## Objective
Quote every one of the following entries word for word, changing nothing.

Some entries
--*--

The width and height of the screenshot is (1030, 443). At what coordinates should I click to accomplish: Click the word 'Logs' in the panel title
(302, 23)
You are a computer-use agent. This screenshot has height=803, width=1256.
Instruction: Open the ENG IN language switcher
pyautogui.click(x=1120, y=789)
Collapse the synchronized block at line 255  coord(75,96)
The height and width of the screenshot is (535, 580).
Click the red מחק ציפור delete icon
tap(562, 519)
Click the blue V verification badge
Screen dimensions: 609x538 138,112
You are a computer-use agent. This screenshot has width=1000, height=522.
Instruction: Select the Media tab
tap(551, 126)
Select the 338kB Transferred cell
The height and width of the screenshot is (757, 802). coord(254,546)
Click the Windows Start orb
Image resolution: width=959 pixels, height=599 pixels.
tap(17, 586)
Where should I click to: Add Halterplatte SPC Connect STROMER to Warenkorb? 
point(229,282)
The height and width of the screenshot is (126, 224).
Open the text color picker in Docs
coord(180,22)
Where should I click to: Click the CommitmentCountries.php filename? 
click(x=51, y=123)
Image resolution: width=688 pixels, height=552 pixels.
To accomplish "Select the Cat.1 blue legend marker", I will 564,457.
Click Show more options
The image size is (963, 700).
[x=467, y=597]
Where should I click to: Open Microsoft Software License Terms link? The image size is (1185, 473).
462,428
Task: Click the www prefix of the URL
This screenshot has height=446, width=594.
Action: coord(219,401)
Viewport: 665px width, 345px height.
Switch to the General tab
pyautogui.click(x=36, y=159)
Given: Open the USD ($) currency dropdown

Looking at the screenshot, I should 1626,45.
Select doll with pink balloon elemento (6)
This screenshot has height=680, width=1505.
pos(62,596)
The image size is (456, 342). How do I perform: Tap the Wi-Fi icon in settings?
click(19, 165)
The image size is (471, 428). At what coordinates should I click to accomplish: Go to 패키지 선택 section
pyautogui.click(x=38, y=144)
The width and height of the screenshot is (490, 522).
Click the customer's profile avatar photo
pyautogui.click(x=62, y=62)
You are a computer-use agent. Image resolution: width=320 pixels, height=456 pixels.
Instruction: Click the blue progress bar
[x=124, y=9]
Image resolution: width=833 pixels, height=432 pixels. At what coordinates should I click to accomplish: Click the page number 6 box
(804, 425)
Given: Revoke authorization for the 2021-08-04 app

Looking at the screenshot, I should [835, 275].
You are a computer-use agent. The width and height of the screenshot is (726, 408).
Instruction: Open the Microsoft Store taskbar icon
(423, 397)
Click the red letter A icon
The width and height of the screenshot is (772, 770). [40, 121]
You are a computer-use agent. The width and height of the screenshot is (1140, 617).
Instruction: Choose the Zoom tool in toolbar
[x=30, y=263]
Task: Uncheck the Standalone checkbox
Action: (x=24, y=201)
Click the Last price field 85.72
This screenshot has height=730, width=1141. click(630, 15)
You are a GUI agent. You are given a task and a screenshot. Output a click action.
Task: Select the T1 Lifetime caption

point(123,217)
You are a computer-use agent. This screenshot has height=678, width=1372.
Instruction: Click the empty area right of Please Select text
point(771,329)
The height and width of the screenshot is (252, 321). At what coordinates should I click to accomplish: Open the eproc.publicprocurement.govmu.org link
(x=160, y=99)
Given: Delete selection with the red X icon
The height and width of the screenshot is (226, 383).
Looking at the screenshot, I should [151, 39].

--*--

## Task response
The width and height of the screenshot is (1030, 443). At what coordinates should I click to accomplish: Click the word 'Logs' in the panel title
(302, 23)
You are a computer-use agent. This screenshot has height=803, width=1256.
Instruction: Open the ENG IN language switcher
pyautogui.click(x=1120, y=789)
Collapse the synchronized block at line 255  coord(75,96)
The height and width of the screenshot is (535, 580).
Click the red מחק ציפור delete icon
tap(562, 519)
Click the blue V verification badge
Screen dimensions: 609x538 138,112
You are a computer-use agent. This screenshot has width=1000, height=522.
Instruction: Select the Media tab
tap(551, 126)
Select the 338kB Transferred cell
The height and width of the screenshot is (757, 802). coord(254,546)
Click the Windows Start orb
Image resolution: width=959 pixels, height=599 pixels.
tap(17, 586)
Where should I click to: Add Halterplatte SPC Connect STROMER to Warenkorb? 
point(229,282)
The height and width of the screenshot is (126, 224).
Open the text color picker in Docs
coord(180,22)
Where should I click to: Click the CommitmentCountries.php filename? 
click(x=51, y=123)
Image resolution: width=688 pixels, height=552 pixels.
To accomplish "Select the Cat.1 blue legend marker", I will 564,457.
Click Show more options
The image size is (963, 700).
[x=467, y=597]
Where should I click to: Open Microsoft Software License Terms link? The image size is (1185, 473).
462,428
Task: Click the www prefix of the URL
This screenshot has height=446, width=594.
Action: coord(219,401)
Viewport: 665px width, 345px height.
Switch to the General tab
pyautogui.click(x=36, y=159)
Given: Open the USD ($) currency dropdown

Looking at the screenshot, I should 1626,45.
Select doll with pink balloon elemento (6)
This screenshot has height=680, width=1505.
pos(62,596)
The image size is (456, 342). How do I perform: Tap the Wi-Fi icon in settings?
click(19, 165)
The image size is (471, 428). At what coordinates should I click to accomplish: Go to 패키지 선택 section
pyautogui.click(x=38, y=144)
The width and height of the screenshot is (490, 522).
Click the customer's profile avatar photo
pyautogui.click(x=62, y=62)
You are a computer-use agent. Image resolution: width=320 pixels, height=456 pixels.
Instruction: Click the blue progress bar
[x=124, y=9]
Image resolution: width=833 pixels, height=432 pixels. At what coordinates should I click to accomplish: Click the page number 6 box
(804, 425)
Given: Revoke authorization for the 2021-08-04 app

Looking at the screenshot, I should [835, 275].
You are a computer-use agent. The width and height of the screenshot is (726, 408).
Instruction: Open the Microsoft Store taskbar icon
(423, 397)
Click the red letter A icon
The width and height of the screenshot is (772, 770). [40, 121]
You are a computer-use agent. The width and height of the screenshot is (1140, 617).
Instruction: Choose the Zoom tool in toolbar
[x=30, y=263]
Task: Uncheck the Standalone checkbox
Action: (x=24, y=201)
Click the Last price field 85.72
This screenshot has height=730, width=1141. click(630, 15)
You are a GUI agent. You are given a task and a screenshot. Output a click action.
Task: Select the T1 Lifetime caption

point(123,217)
You are a computer-use agent. This screenshot has height=678, width=1372.
Instruction: Click the empty area right of Please Select text
point(771,329)
The height and width of the screenshot is (252, 321). At what coordinates should I click to accomplish: Open the eproc.publicprocurement.govmu.org link
(x=160, y=99)
Given: Delete selection with the red X icon
The height and width of the screenshot is (226, 383).
Looking at the screenshot, I should [151, 39].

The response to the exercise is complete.